The railroad came to Del Rio in 1869, the right-of-way going through the Burnett lands. It was necessary to raze the James M. Burnett home. It was completely dismantled and rebuilt atop a knoll farther back under the brow of the hill. Over the years it has been enlarged and remodeled to meet domestic demands and it has been kept in an excellent state of repair. Frank and Sarah Burnett have been proud to make this house their home. They have followed the traditions of their family and have made all feel welcome here. Each summer they have hosted the annual Burnett reunion, as well as greeting any Burnett descendants who might have come to Del Rio in search of their "roots."

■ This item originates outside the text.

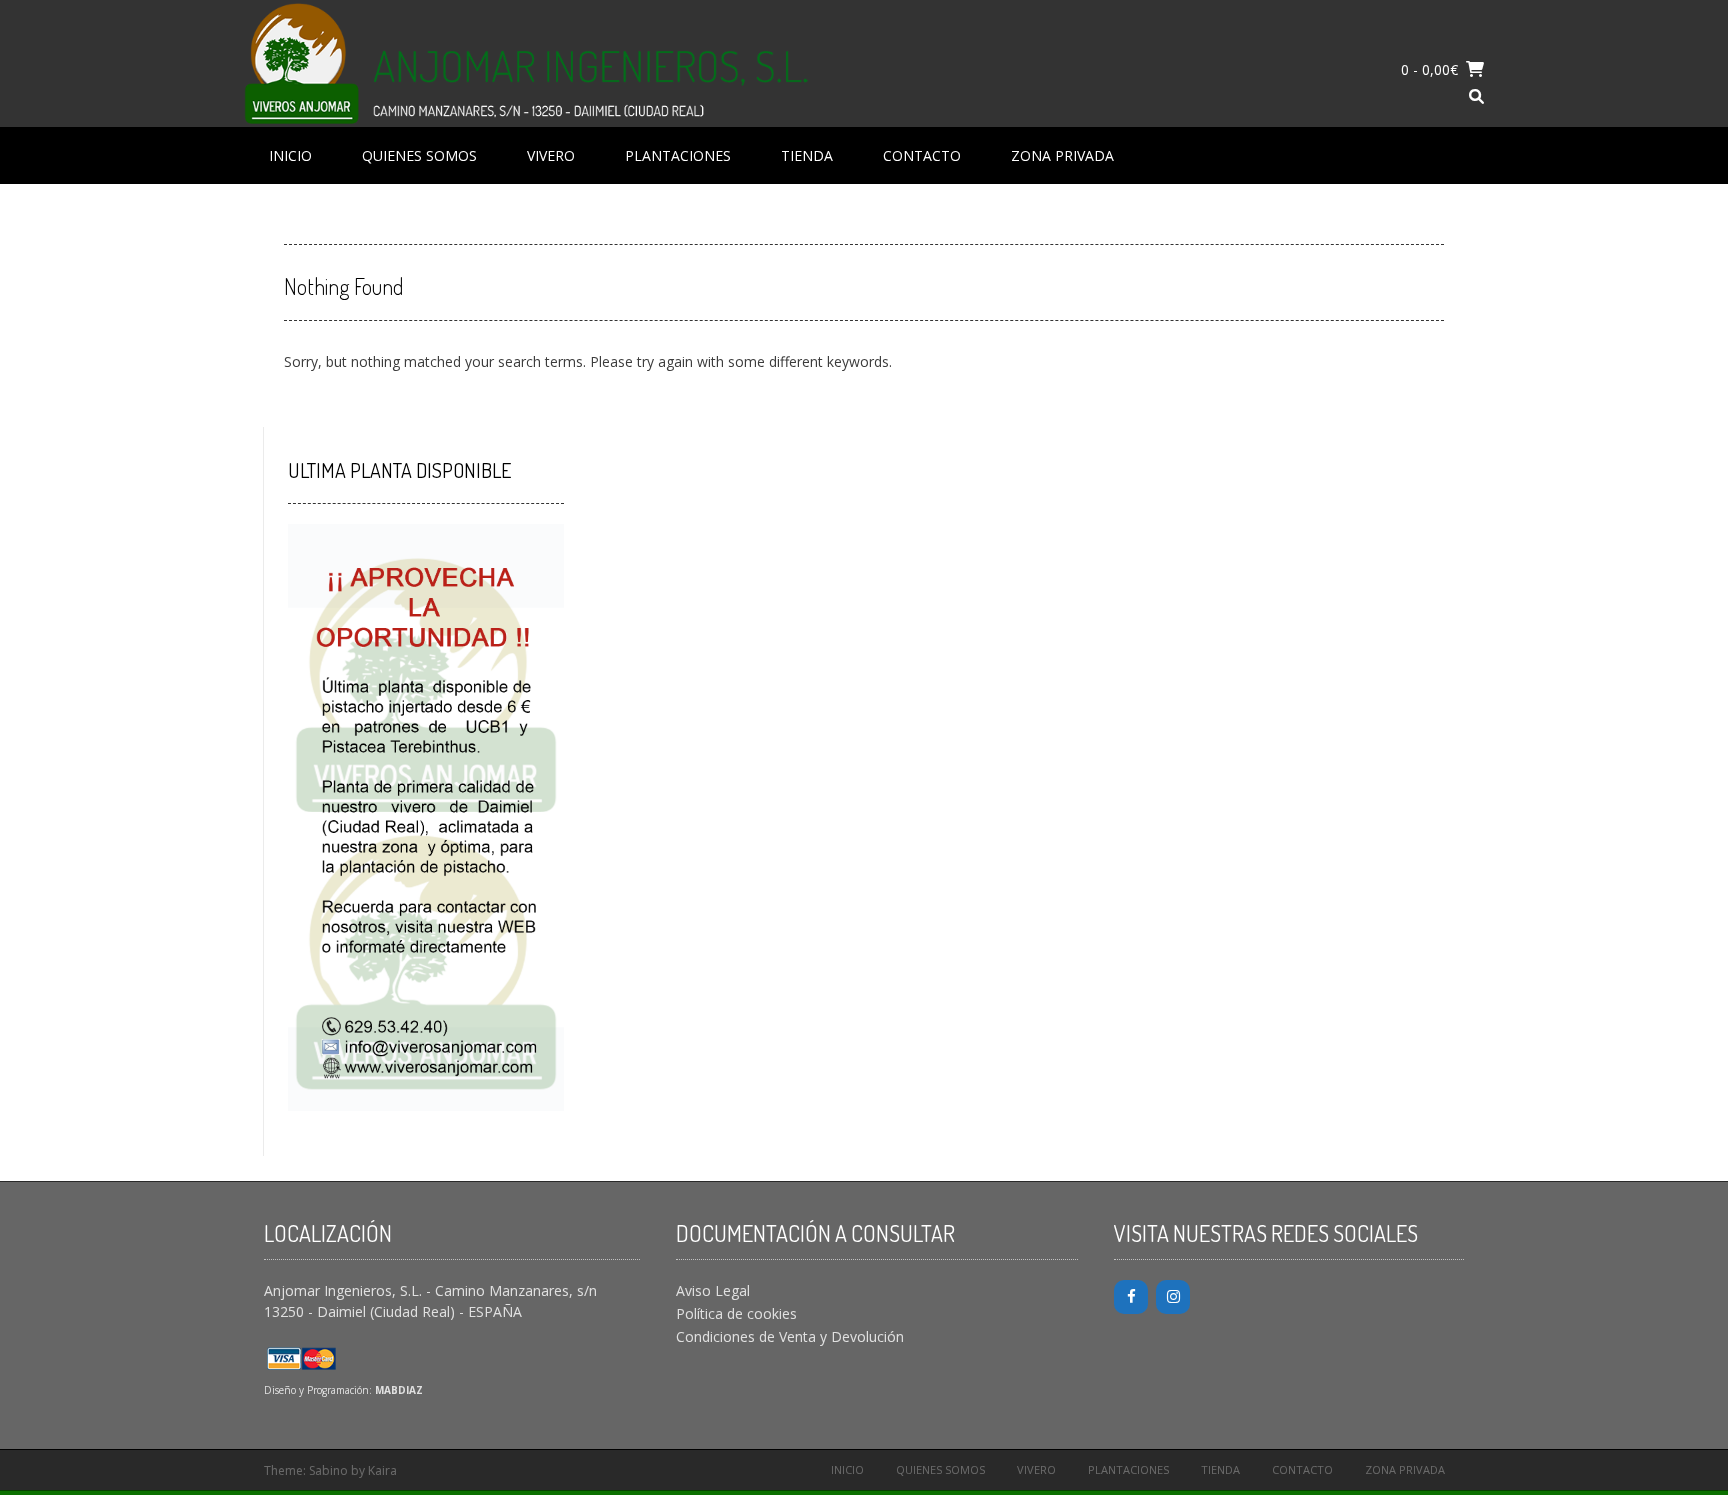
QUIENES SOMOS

James M. Burnett donated the right-of-way for the railroad through his lands, since he knew that the elevated railroad grade would create a type of dyke and would protect his bottom land from flooding. The first depot building in Del Rio was built by the Burnetts and was leased to the railroad for many years.

When the family arrived from North Carolina, they brought with them a belief in the value of education, both for the boys and the giris.The first schools in the Del Rio Community were subscription schools, provided and taught by their people. (It was the Burnetts who engaged the services of the first female teacher in this county, Miss Rachel Waddell.) When there was sufficient Interest for a community school in Del Rio, the Burnett family, with the help of the Masonic Order, provided the land and a building for it (in fact, all three public school buildings of Del Rio, including the present one, have stood on the original Burnett land.) Any wood needed to heat the first school was gotten from the nearby Burnett woodland. Adjacent to the schoolyard was the Del Rio Cemetery, also donated by the Burnetts.

In North Carolina, the Swan P. Burnett family were members of a congregation which is now Asheville’s First Baptist Church. When arriving in Big Creek, they affiliated with the Big Creek (now Del Rio) Baptist Church, and until the present, the family has been a mainstay to the church. The present building stands on property donated jointly by Jesse M.L. and Jefferson Burnett, the latter being the Bible teacher for the men of the church for many years.

Frank Burnett’s father, James H. Burnett, was the superintendent of the Sunday school of the Del Rio church for years. He initiated what modern churches now call their "bus ministry:" Each Sunday a wagon was sent through the area providing transportation to Sunday school and church. At the time of his death, Frank Burnett was a trustee of the church and this past fall had taken a vital Interest in the completion of certain church maintenance projects.

Even though no Burnetts now reside in Del Rio, the impact that this family has had upon the community has been extensive, spanning nearly a century and a half. The effects will be long felt, and thus having made "footprints on the sands of time," the Burnett tradition will live.